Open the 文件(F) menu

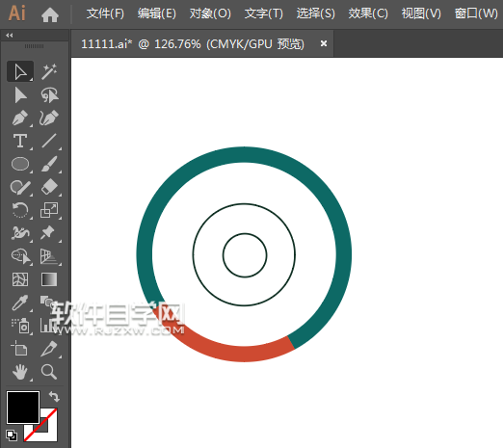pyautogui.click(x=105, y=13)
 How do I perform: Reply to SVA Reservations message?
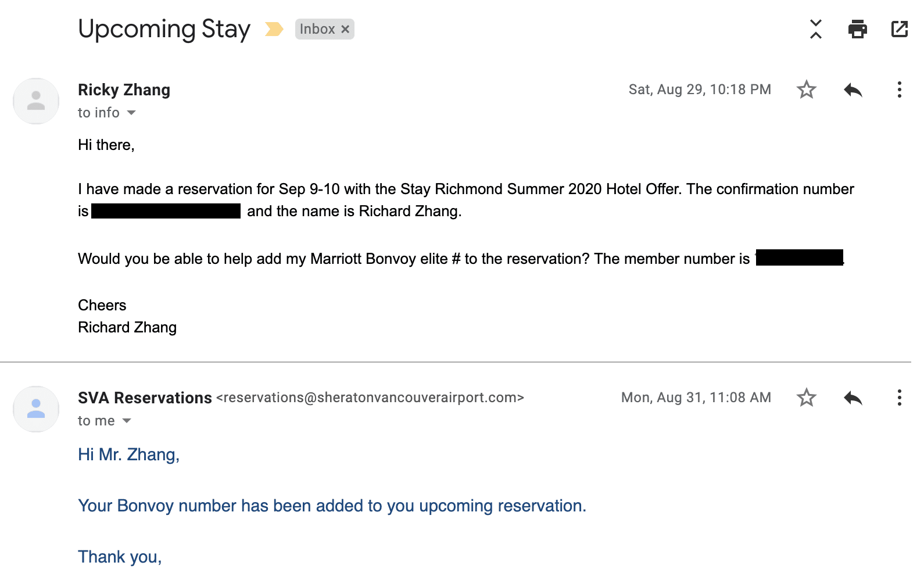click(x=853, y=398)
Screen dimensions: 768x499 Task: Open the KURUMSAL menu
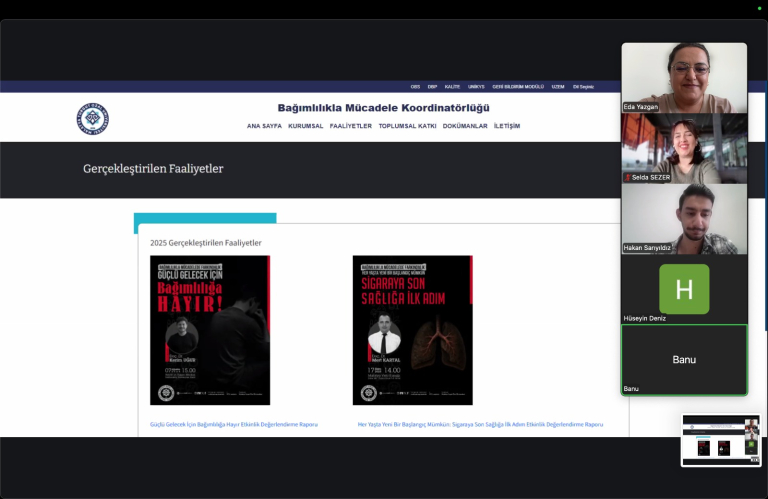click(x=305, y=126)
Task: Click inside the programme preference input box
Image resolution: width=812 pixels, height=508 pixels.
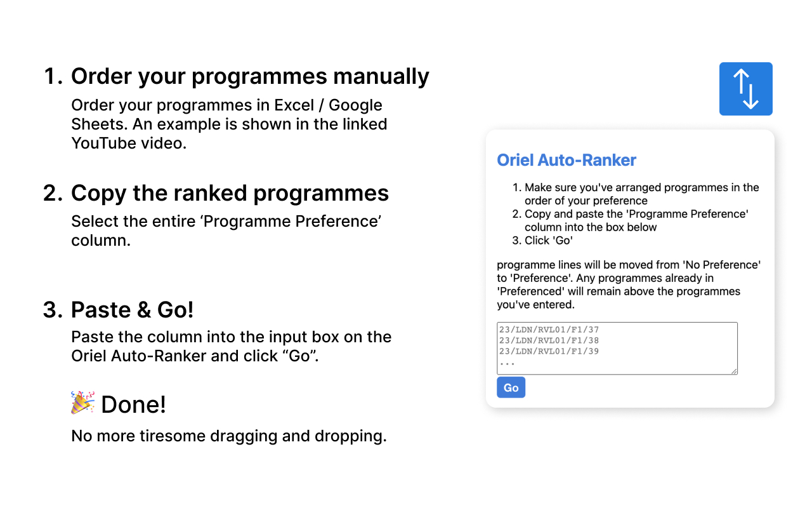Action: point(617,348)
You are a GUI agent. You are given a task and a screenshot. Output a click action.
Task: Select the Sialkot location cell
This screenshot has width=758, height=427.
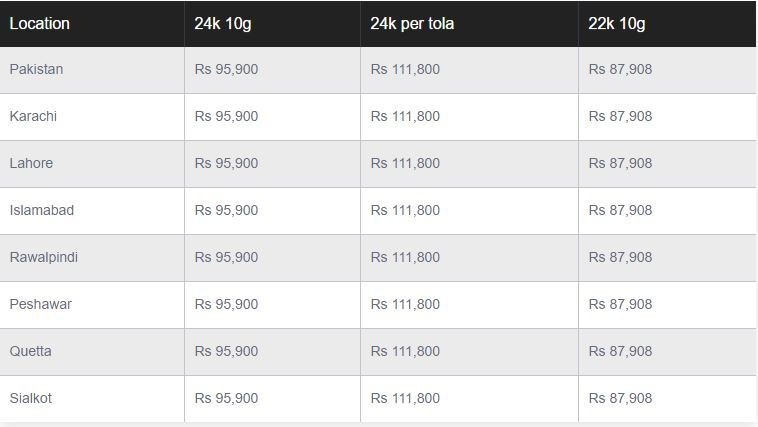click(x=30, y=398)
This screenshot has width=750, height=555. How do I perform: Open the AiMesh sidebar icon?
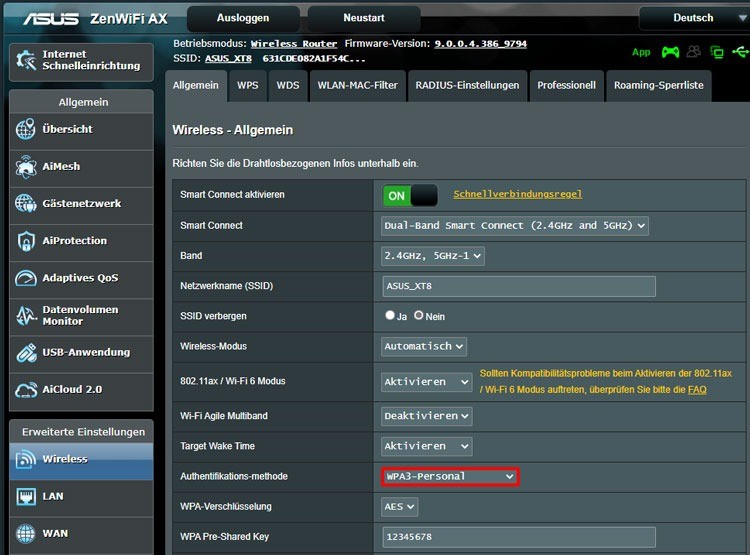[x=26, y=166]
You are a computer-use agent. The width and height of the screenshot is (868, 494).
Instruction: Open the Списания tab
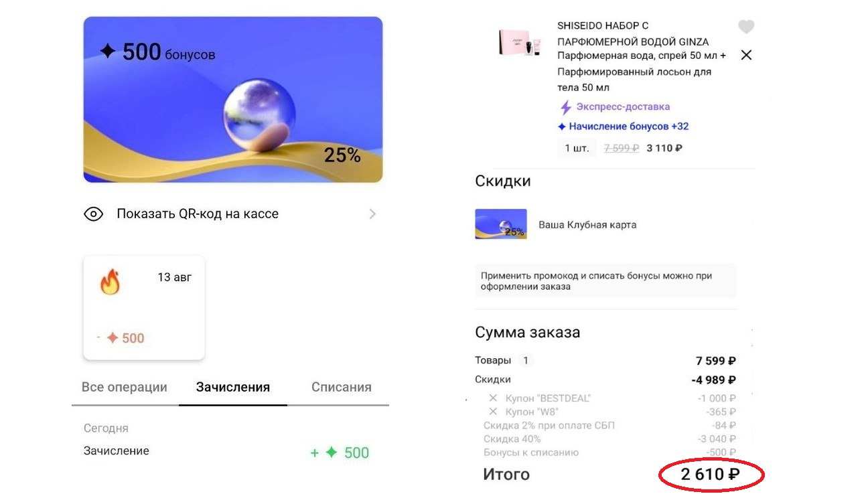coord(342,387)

■ Work to complete
Copy every line in the listing above where the string "agent" turns up.

■ Output
You are a GUI agent. You are given a task and a screenshot. Output a click action.
You are a computer-use agent. The width and height of the screenshot is (868, 494).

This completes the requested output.